[Pixel coordinate grounding data]

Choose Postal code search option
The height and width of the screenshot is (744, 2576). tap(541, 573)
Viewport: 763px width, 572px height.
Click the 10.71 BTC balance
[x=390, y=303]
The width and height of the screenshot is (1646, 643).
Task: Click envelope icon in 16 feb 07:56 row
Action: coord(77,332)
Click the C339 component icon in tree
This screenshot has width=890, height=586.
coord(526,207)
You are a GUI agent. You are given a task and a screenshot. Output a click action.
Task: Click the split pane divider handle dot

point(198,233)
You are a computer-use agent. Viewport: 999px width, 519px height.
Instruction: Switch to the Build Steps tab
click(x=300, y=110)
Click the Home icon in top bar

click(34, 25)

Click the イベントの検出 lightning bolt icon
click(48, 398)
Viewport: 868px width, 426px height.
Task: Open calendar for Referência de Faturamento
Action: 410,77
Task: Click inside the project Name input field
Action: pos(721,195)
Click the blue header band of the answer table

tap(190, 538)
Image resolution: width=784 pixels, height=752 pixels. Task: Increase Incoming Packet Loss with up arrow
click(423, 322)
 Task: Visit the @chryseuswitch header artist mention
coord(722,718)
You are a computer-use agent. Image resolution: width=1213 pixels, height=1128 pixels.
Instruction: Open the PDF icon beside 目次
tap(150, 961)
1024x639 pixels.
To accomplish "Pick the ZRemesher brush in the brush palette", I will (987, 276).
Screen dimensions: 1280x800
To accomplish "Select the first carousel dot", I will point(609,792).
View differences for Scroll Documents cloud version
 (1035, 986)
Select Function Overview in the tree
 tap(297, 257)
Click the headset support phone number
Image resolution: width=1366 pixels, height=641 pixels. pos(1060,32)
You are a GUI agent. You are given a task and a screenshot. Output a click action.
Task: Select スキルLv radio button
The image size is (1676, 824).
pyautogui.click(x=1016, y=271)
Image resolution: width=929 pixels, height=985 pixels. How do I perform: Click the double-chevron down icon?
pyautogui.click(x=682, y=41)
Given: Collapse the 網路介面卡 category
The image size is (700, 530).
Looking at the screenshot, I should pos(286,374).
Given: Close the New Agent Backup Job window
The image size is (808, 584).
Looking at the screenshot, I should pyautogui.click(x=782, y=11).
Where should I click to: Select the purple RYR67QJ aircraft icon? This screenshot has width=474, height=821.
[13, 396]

## ACTIVITY
Please repeat the lines above exactly, beginning with the line that contains "Given: Collapse the 網路介面卡 category" and ending with the final one.

## ANSWER SECTION
Given: Collapse the 網路介面卡 category
The image size is (700, 530).
Looking at the screenshot, I should pos(286,374).
Given: Close the New Agent Backup Job window
The image size is (808, 584).
Looking at the screenshot, I should pyautogui.click(x=782, y=11).
Where should I click to: Select the purple RYR67QJ aircraft icon? This screenshot has width=474, height=821.
[13, 396]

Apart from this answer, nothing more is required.